** Questions **
a. In the passage on arguments about God's existence, why is Bert said to have a point?
b. Continue the passage on arguments about God's existence, picking up after its final sentence.

** Passage **
● ● ● ●

Does any of this sound familiar? If you have ever listened to or taken part in an argument about whether God exists, it probably does. Lots of people (like Ada and Bert) advance arguments for and against God’s existence, and many of them are clearly intelligent and reasonable people. But still we don’t seem able to settle the arguments about God one way or the other. That leads many other intelligent and reasonable people to a conclusion like Carl’s: there isn’t any conclusive argument either for or against God’s existence, and those who think they have found one only think that because they want to believe it.

So who’s right: Ada, Bert or Carl? You might well think that there is something to be said for all three views. Ada (you might say) has a point, because there are some things in the world that don’t seem to make sense unless there is a God. Bert has a point for the opposite reason – because there are some things that don’t seem to make sense if there is a God. Meanwhile Carl, too, must be right to point out that neither Ada nor Bert is being completely fair on the other, and that, sometimes at least, people are theists – or atheists – because that’s what they want to believe.

● ● ● ●

** Dataset excerpt **
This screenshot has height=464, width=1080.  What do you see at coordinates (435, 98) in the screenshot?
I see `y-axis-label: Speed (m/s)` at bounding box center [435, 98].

● ● ● ●

** Your written answers **
a. Some things don't seem to make sense if there is a God.

b.
On the other hand, you might say, both Ada and Bert go too far in talking about proof. There may be evidence for or against God’s existence, but proof is a very strong word. If you have proof for a belief, that means the belief must be true, and surely (you might say) that is going too far with such a difficult question as God’s existence. And Carl – you might add – goes too far as well. Just because neither Ada nor Bert can prove their beliefs, it doesn’t follow that they don’t have any evidence at all for them.

You might have different reactions from these, of course. Another possible reaction is to say that Ada is right to believe in God, but Carl is right to say that belief in God doesn’t depend on reasons. Belief in God is good for us – it makes our lives go better than they do without belief – so we should believe in God even though we don’t have very good evidence that he exists. This kind of view has been suggested by the seventeenth- and nineteenth-century philosophers Blaise Pascal (1623–1662) and William James (1842–1910). Their view is often called fideism (from Latin fides, ‘faith’).

Conversely, you might think that belief in God is bad for us, and conclude that we have good reason not to believe in God, whether or not we have good evidence that he doesn’t exist. This kind of view you will find in the writings of Friedrich Nietzsche (1844–1900) and the twentieth-century philosopher Bertrand Russell (1872–1970).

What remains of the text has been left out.